16 Sep 2017 5:20 AM GMT
From his early childhood days, Padma Bhushan senior advocate PP Rao had the sole aim to pursue law - his inspiration being his own uncle and brother, and the dedication he saw in lawyers who fought tirelessly to relieve the distress of their clients. Such was his dedication that he took up teaching at a local district high school to support his pursuit of the legal profession. This was...
From his early childhood days, Padma Bhushan senior advocate PP Rao had the sole aim to pursue law - his inspiration being his own uncle and brother, and the dedication he saw in lawyers who fought tirelessly to relieve the distress of their clients.
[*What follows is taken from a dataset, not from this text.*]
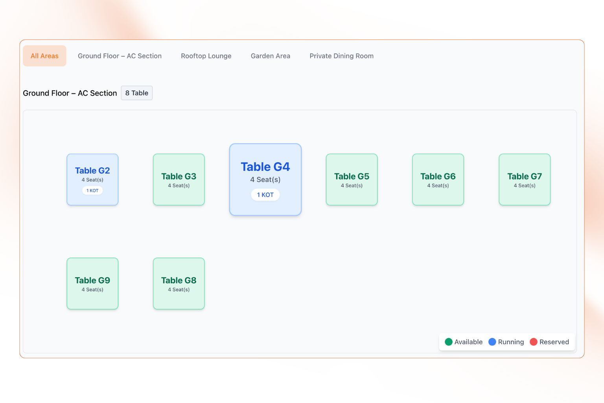Select the Private Dining Room tab
This screenshot has height=403, width=604.
341,55
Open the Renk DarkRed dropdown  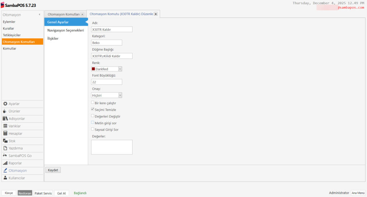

Such was his dedication that he took up teaching at a local district high school to support his pursuit of the legal profession. This was yet another milestone in his life that would leave an indelible mark upon his personality - the passion for teaching and abiding by the motto of the high school: “Look up, Aim High!”
Starting out in a small village and facing numerous financial hardships, he went on to acquire a Masters in Constitutional Law, teaching the same in the foremost university in Delhi, working part-time with senior advocate Nirmal Chandra Chatterjee as a research assistant on all his constitutional matters, writing a globally-renowned book on Emergency and Law, practicing law continuously for half a century - his journey is a personal inspiration not just to me, but to a number of members of the Bar and the Bench.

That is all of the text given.